| Problem to solve |
A faithful copy of all the data below, please; leave no line out.

(Excerpts from a dataset)
━━━━━━━━━━━━━━━━

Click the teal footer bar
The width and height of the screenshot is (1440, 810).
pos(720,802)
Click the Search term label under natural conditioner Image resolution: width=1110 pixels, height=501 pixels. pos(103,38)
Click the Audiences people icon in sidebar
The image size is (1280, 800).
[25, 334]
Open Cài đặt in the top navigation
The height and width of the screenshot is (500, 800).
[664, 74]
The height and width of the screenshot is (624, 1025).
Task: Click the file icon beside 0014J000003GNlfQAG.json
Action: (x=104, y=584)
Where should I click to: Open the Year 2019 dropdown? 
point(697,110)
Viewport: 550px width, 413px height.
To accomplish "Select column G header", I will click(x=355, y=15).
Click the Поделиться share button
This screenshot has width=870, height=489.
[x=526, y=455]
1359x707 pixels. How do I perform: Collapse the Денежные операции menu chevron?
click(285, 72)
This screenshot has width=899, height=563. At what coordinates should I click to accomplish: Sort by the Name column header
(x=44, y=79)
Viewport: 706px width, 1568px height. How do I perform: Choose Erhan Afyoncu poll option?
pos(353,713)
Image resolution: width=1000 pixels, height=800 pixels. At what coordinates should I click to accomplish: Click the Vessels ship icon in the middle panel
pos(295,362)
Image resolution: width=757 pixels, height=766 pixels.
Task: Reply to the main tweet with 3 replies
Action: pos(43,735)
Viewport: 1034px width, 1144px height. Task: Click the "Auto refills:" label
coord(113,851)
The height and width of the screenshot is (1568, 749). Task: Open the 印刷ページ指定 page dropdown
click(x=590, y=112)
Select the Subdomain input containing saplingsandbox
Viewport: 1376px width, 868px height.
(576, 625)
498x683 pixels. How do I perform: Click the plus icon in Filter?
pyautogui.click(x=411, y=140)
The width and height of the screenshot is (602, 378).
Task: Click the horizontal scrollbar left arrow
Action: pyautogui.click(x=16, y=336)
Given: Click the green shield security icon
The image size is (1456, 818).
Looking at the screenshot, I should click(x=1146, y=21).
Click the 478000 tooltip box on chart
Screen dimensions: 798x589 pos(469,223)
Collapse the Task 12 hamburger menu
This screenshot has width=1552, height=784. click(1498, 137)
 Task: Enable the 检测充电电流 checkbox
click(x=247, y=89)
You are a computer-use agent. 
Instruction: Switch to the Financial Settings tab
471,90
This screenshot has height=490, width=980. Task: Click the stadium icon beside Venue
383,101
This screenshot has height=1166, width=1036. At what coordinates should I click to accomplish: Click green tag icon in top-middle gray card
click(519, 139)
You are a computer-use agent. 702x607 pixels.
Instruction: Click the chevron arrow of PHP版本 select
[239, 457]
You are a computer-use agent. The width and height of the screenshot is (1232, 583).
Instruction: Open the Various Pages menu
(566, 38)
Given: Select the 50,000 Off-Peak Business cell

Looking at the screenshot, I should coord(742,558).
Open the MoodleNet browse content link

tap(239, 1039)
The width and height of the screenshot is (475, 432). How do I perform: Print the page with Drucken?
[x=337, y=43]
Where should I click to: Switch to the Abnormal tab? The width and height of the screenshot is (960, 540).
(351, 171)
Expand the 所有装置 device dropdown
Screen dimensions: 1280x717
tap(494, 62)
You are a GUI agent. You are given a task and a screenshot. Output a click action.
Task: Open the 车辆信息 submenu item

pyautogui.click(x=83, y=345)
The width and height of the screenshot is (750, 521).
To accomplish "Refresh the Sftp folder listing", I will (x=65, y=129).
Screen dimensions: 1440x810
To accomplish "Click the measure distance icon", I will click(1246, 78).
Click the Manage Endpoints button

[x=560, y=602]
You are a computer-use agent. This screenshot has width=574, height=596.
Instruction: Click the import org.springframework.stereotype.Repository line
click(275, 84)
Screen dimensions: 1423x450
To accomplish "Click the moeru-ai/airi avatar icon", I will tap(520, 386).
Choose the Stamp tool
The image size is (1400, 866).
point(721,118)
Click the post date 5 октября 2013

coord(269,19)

━━━━━━━━━━━━━━━━

| Task answer |
Click the teal footer bar
The width and height of the screenshot is (1440, 810).
pos(720,802)
Click the Search term label under natural conditioner Image resolution: width=1110 pixels, height=501 pixels. pos(103,38)
Click the Audiences people icon in sidebar
The image size is (1280, 800).
[25, 334]
Open Cài đặt in the top navigation
The height and width of the screenshot is (500, 800).
[664, 74]
The height and width of the screenshot is (624, 1025).
Task: Click the file icon beside 0014J000003GNlfQAG.json
Action: (x=104, y=584)
Where should I click to: Open the Year 2019 dropdown? 
point(697,110)
Viewport: 550px width, 413px height.
To accomplish "Select column G header", I will click(x=355, y=15).
Click the Поделиться share button
This screenshot has width=870, height=489.
[x=526, y=455]
1359x707 pixels. How do I perform: Collapse the Денежные операции menu chevron?
click(285, 72)
This screenshot has width=899, height=563. At what coordinates should I click to accomplish: Sort by the Name column header
(x=44, y=79)
Viewport: 706px width, 1568px height. How do I perform: Choose Erhan Afyoncu poll option?
pos(353,713)
Image resolution: width=1000 pixels, height=800 pixels. At what coordinates should I click to accomplish: Click the Vessels ship icon in the middle panel
pos(295,362)
Image resolution: width=757 pixels, height=766 pixels.
Task: Reply to the main tweet with 3 replies
Action: pos(43,735)
Viewport: 1034px width, 1144px height. Task: Click the "Auto refills:" label
coord(113,851)
The height and width of the screenshot is (1568, 749). Task: Open the 印刷ページ指定 page dropdown
click(x=590, y=112)
Select the Subdomain input containing saplingsandbox
Viewport: 1376px width, 868px height.
(576, 625)
498x683 pixels. How do I perform: Click the plus icon in Filter?
pyautogui.click(x=411, y=140)
The width and height of the screenshot is (602, 378).
Task: Click the horizontal scrollbar left arrow
Action: pyautogui.click(x=16, y=336)
Given: Click the green shield security icon
The image size is (1456, 818).
Looking at the screenshot, I should click(x=1146, y=21).
Click the 478000 tooltip box on chart
Screen dimensions: 798x589 pos(469,223)
Collapse the Task 12 hamburger menu
This screenshot has width=1552, height=784. click(1498, 137)
 Task: Enable the 检测充电电流 checkbox
click(x=247, y=89)
You are a computer-use agent. 
Instruction: Switch to the Financial Settings tab
471,90
This screenshot has height=490, width=980. Task: Click the stadium icon beside Venue
383,101
This screenshot has height=1166, width=1036. At what coordinates should I click to accomplish: Click green tag icon in top-middle gray card
click(519, 139)
You are a computer-use agent. 702x607 pixels.
Instruction: Click the chevron arrow of PHP版本 select
[239, 457]
You are a computer-use agent. The width and height of the screenshot is (1232, 583).
Instruction: Open the Various Pages menu
(566, 38)
Given: Select the 50,000 Off-Peak Business cell

Looking at the screenshot, I should coord(742,558).
Open the MoodleNet browse content link

tap(239, 1039)
The width and height of the screenshot is (475, 432). How do I perform: Print the page with Drucken?
[x=337, y=43]
Where should I click to: Switch to the Abnormal tab? The width and height of the screenshot is (960, 540).
(351, 171)
Expand the 所有装置 device dropdown
Screen dimensions: 1280x717
tap(494, 62)
You are a GUI agent. You are given a task and a screenshot. Output a click action.
Task: Open the 车辆信息 submenu item

pyautogui.click(x=83, y=345)
The width and height of the screenshot is (750, 521).
To accomplish "Refresh the Sftp folder listing", I will (x=65, y=129).
Screen dimensions: 1440x810
To accomplish "Click the measure distance icon", I will click(1246, 78).
Click the Manage Endpoints button

[x=560, y=602]
You are a computer-use agent. This screenshot has width=574, height=596.
Instruction: Click the import org.springframework.stereotype.Repository line
click(275, 84)
Screen dimensions: 1423x450
To accomplish "Click the moeru-ai/airi avatar icon", I will tap(520, 386).
Choose the Stamp tool
The image size is (1400, 866).
point(721,118)
Click the post date 5 октября 2013

coord(269,19)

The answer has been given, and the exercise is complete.